Saturday, April 09, 2005

Watching Your Language #1
Much Ado About Few

by William Severini Kowinski


Fewer things may seem less important than a small alteration in language, but there may be something more to this one. For in common speech and in print, there are fewer and fewer instances of "few", and more and more of "less."

In particular, it's become common to hear the expression "less people" rather than "fewer people." Is this simply a case of English getting more efficient? Or does it suggest something more troubling?

The distinction between "few" and "less" which has been standard English since at least the 18th century, is simply stated: "few" applies to number, "less" to quantity. While there are the usual ambiguous circumstances, the usage has been clear in the most common instances: "few" or "fewer" people, for example. But these days, "less" is increasingly used.

It is not just an American phenomenon. A quick Internet search yielded examples from most English speaking countries, including articles from the Economist ("less people, more water") and AllAfrica.com. ("Less People Buy Bibles as Condom Sales Soar.") "The use of 'less people' etc. is so common in British English that there seems little point in claiming it as an error," wrote a teacher in Great Britain to her listserv. Another agreed that "fewer" is archaic. "...Less means the same as fewer," wrote someone in a different discussion on the subject. " So what is wrong with plain English, simpler English? Want to write a Victorian novel? Use fewer."

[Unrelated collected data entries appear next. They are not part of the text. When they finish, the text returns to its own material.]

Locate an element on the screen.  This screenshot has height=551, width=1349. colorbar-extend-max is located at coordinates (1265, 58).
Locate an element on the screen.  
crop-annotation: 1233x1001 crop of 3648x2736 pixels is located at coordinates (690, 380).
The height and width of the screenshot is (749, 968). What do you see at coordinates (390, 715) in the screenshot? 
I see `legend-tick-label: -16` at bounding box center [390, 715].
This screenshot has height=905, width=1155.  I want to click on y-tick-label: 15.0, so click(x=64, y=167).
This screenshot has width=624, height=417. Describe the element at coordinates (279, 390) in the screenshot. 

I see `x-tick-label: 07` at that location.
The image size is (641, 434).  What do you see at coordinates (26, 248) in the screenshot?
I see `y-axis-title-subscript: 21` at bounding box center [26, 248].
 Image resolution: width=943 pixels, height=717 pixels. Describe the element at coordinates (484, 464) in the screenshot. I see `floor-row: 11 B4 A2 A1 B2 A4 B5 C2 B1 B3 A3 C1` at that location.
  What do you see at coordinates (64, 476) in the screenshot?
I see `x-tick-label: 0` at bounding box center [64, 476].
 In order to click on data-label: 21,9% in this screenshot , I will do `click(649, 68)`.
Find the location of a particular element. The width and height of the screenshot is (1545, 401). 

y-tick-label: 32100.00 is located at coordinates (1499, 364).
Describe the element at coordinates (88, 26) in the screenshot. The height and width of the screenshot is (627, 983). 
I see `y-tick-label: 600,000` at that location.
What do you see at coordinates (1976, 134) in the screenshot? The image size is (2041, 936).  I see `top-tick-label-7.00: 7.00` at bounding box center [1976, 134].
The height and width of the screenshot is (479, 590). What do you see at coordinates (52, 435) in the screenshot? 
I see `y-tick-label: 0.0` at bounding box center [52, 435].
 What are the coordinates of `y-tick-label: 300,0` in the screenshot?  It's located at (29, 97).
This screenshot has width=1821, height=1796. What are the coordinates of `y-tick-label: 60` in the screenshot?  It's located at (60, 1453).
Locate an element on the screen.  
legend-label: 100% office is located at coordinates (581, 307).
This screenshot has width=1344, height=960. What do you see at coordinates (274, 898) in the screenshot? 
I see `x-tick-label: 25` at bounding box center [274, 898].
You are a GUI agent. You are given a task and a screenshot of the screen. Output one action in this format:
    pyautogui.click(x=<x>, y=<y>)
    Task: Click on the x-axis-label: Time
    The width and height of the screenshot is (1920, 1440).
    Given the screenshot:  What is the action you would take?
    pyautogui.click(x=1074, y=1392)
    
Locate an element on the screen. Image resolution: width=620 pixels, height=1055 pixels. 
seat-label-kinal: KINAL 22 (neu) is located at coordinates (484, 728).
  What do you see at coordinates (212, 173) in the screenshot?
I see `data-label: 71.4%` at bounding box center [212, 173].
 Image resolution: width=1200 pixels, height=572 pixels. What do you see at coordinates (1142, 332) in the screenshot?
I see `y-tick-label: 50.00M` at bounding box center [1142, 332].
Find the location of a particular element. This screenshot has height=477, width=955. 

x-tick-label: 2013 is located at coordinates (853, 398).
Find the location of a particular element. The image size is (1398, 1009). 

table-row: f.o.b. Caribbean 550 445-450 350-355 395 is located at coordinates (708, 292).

Though those of us who cling to "fewer" are fewer, I don't think we are we less democratic. The resources of a rich language can be used to deploy distinctions, which is crucial to meaningful debate in a democratic society. Communication among the many does not have to mean less precision: it very likely depends on more.

There may even be a more direct attack on certain values of our society reflected in this elimination. Perhaps we need to ask what has changed in the phrase "less people." Is it the grammar of "fewer" and "less," or is it our underlying idea of people?

In changing how we express the outcome of a count, are we changing our conception of what we are measuring? Do we see people only in aggregates, and not in affiliations? Do we now consider people not as integers with integrity, but as quantities that are classified according to common characteristics?

Perhaps in our marketing-minded society, numbers of people translate too easily into quantities of money, or of votes. If votes are just quantities, then stealing them is just theft. But if votes are individual commitments added up, to cheat is to dishonor the people who stood in line at the polls for hours in the rain. "Count the votes" means the voters must count more than the outcome.

The cause of human rights is based on the individual as significant, not as an indistinguishable element in a quantity that doesn't count. When justice or health depend more on quantities of money and power, individuals count less.

Quantity applies to objects, implying a passivity, of being acted upon. Number and counting suggest subject, capable of action: "Stand and be counted." Few can become many. When quantities of money have overpowering political effects, only numbers of people can balance it.

Or perhaps it takes only a few. The sense of individual significance is often conveyed in the most famous instances of "few": "Many are called, but few are chosen." "We happy few, we band of brothers," "A few good men." It's the key to the joke in the early 1960s British comedy "Beyond the Fringe", in an exchange between an officer and a soldier, mocking a World War II movie heroism cliché: "Sir, I want to be one of the few." "Sorry, there are far too many."

Yet we're talking more about "less people," as science suggests the individual, and the individual action, is potentially more powerful than previously believed. The now-famous "butterfly effect" of chaos theory is but one example: it can take even less than a few butterflies to change the weather thousands of miles away.

"Fewer" has a dignity lacking in "less." The change in language may be a done deal, but "less people" doesn't necessarily mean fewer butterflies.